The gentlemen are associated, respectively, with the problematics of
knowing and communicating.
That French saying is probably Derrida's best known--at least by
non-graduates of Ecole Superieure Normale.
Derrida pointed out the limitations of the logocentrism dominant in
Western philosophy.
P
P
>
>
>
> On Thu, Aug 2, 2012 at 11:10 AM, Prashant Kumar
> <siva.prashant.kumar at gmail.com <mailto:siva.prashant.kumar at gmail.com>>
> wrote:
>
> I'll see your Derrida and raise you a Borges.
>
> P.
>
> On 3 August 2012 01:02, Paul Mackin <mackin.paul at verizon.net
> <mailto:mackin.paul at verizon.net>> wrote:
>
> On 8/1/2012 9:47 PM, Prashant Kumar wrote:
>> The uncertainty principle as mentioned (as opposed to used)
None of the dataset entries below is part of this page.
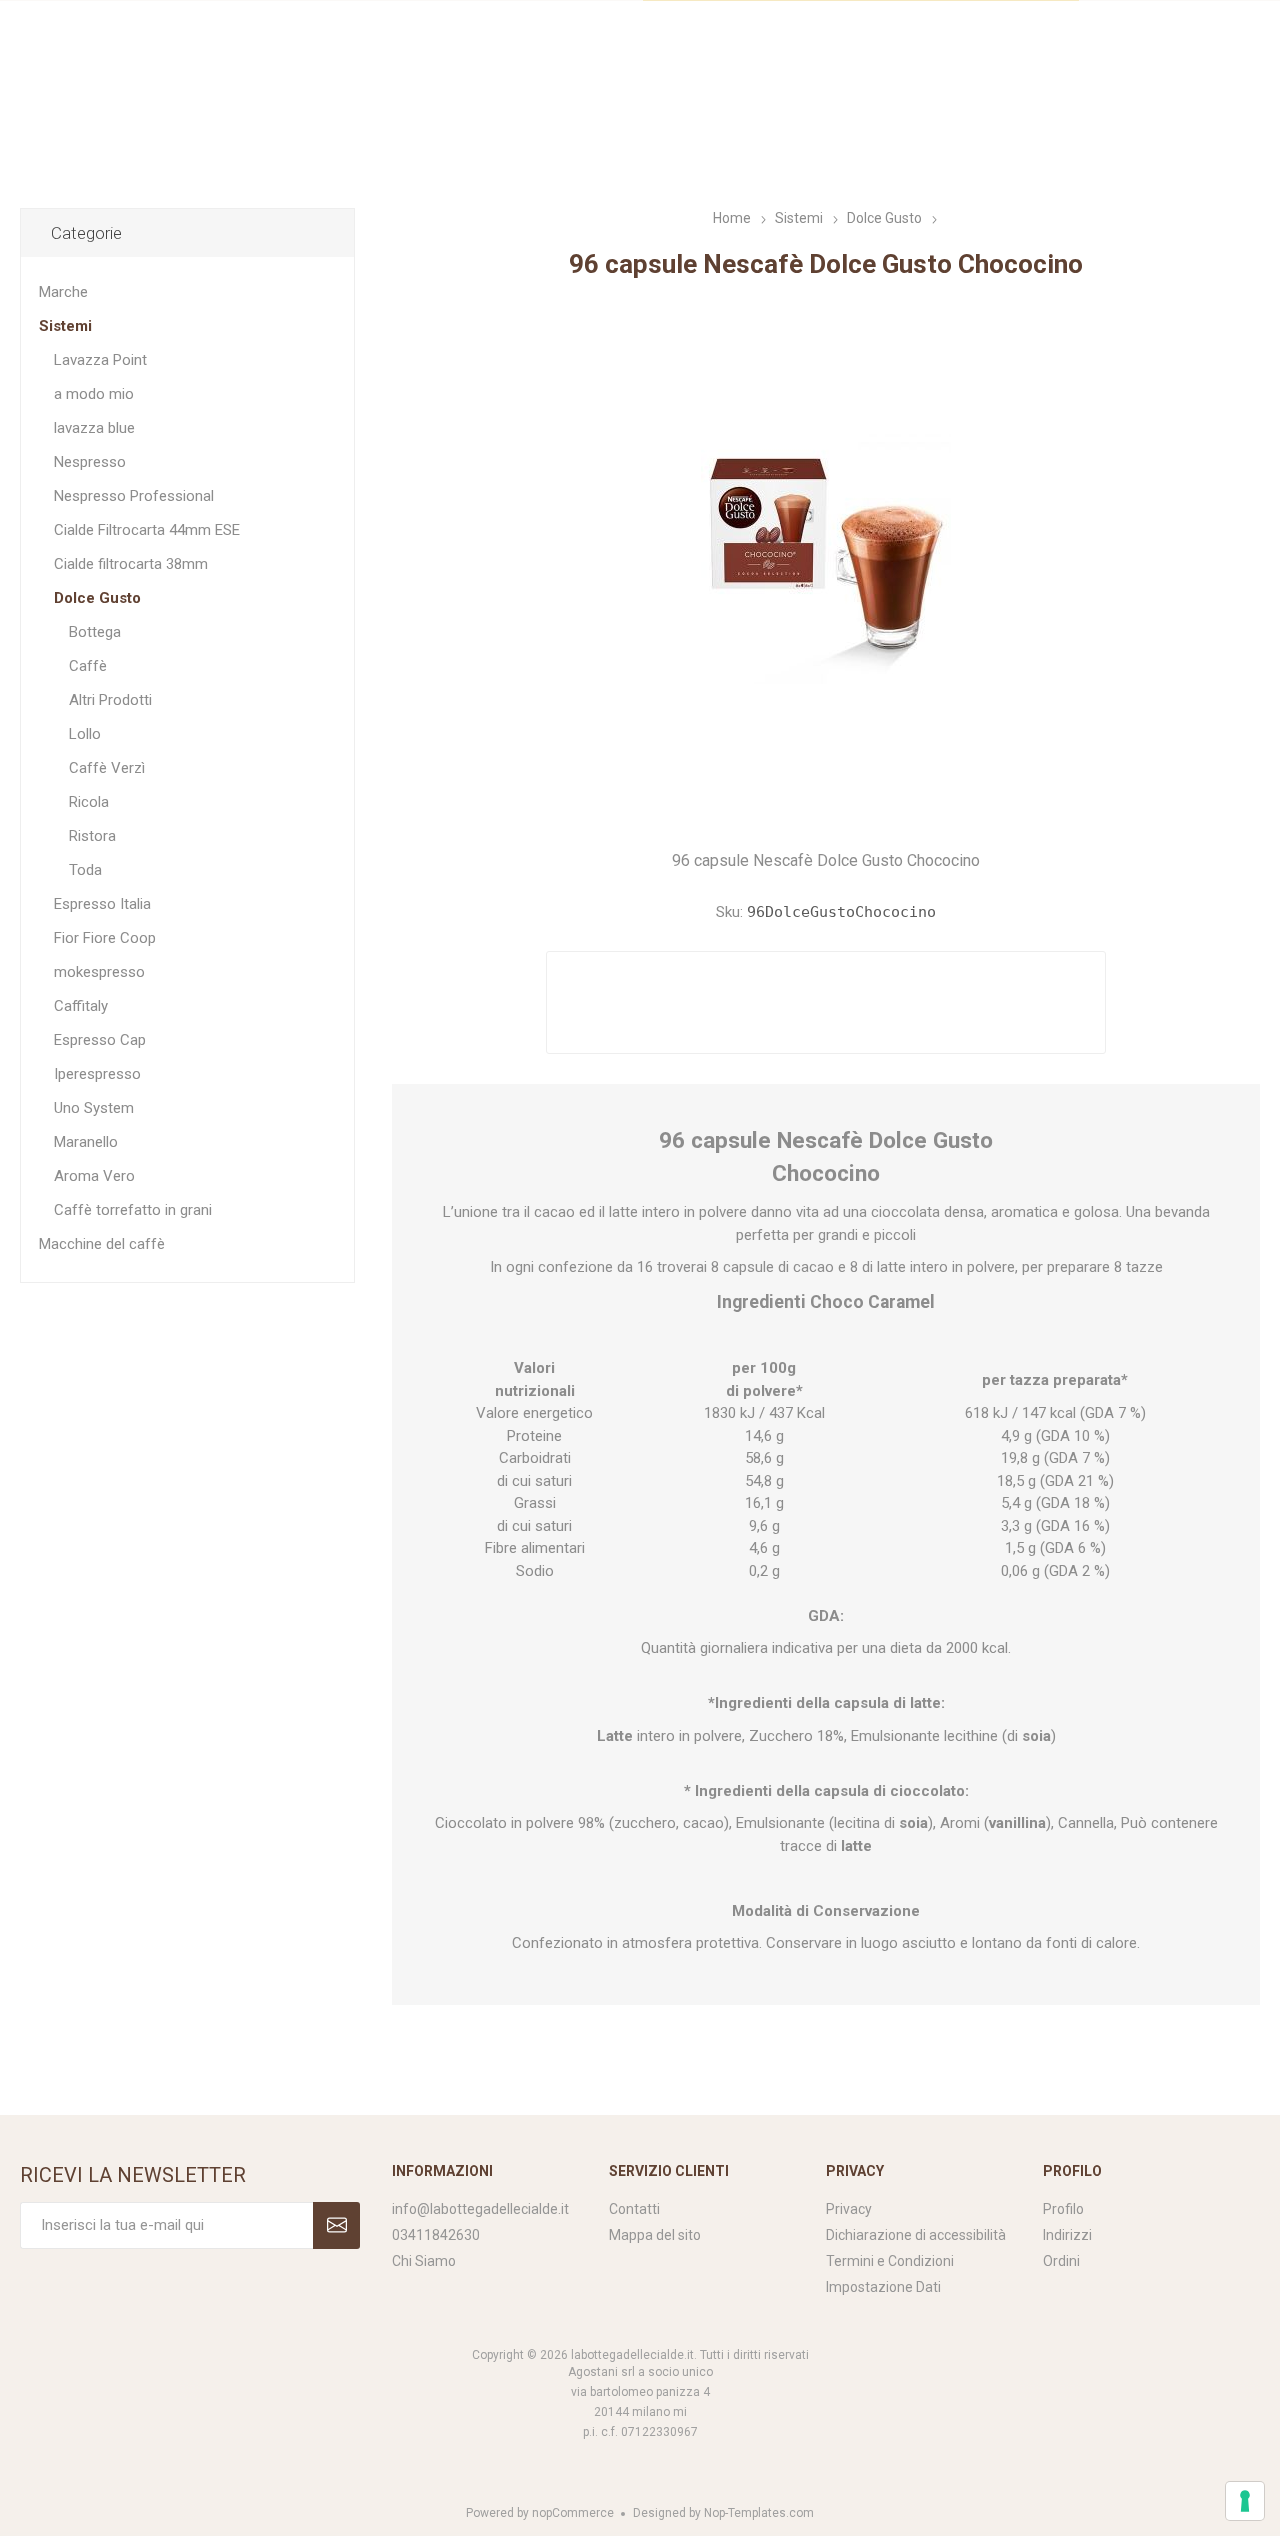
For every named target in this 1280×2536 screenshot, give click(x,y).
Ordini (1061, 2261)
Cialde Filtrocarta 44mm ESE (147, 530)
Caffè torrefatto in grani (133, 1210)
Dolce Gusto (97, 598)
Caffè (88, 666)
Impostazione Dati (883, 2287)
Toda (85, 870)
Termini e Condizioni (890, 2261)
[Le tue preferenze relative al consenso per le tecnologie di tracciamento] (1245, 2501)
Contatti (634, 2209)
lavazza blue (94, 428)
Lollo (85, 734)
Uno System (94, 1108)
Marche (63, 292)
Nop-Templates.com (759, 2513)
>> in postmodernism and elsewhere is not the physicist's
>> uncertainty principle. If one misunderstands something
>> aggressively enough it takes on a life of its own.
>>
>> Just for clarity, I should differentiate between two versions
>> of the HUP which have popular currency, and are
>> (consequently) almost always conflated.
>>
>> Some people will tell you that the HUP forbids you from
>> exactly specifying position and momentum (think of momentum
>> as how much something hurts when it hits you); if I have a
>> quantumball, I can't get both pieces of information at a
>> given instant. A more useful way of restating this is that I
>> can't /measure/ both simultaneously. If I measure position,
>> then momentum, I don't get the same results as if I measure
>> momentum then position. This isn't true in classical physics.
>>
>> In QM we don't know exact values of things like position and
>> momentum. Instead we work with probability distributions. HUP
>> tells you that if you know one quantity with some
>> (statistical) degree of specificity, then the other quantity
>> is limited in a particular way. If I give you the position of
>> our quantumball exactly, you will have no idea of its
>> momentum. This is a consequence of the way wavefunctions
>> work. It does /not/ mean that our knowledge is imperfect or
>> incomplete. It means that there is no more there to know.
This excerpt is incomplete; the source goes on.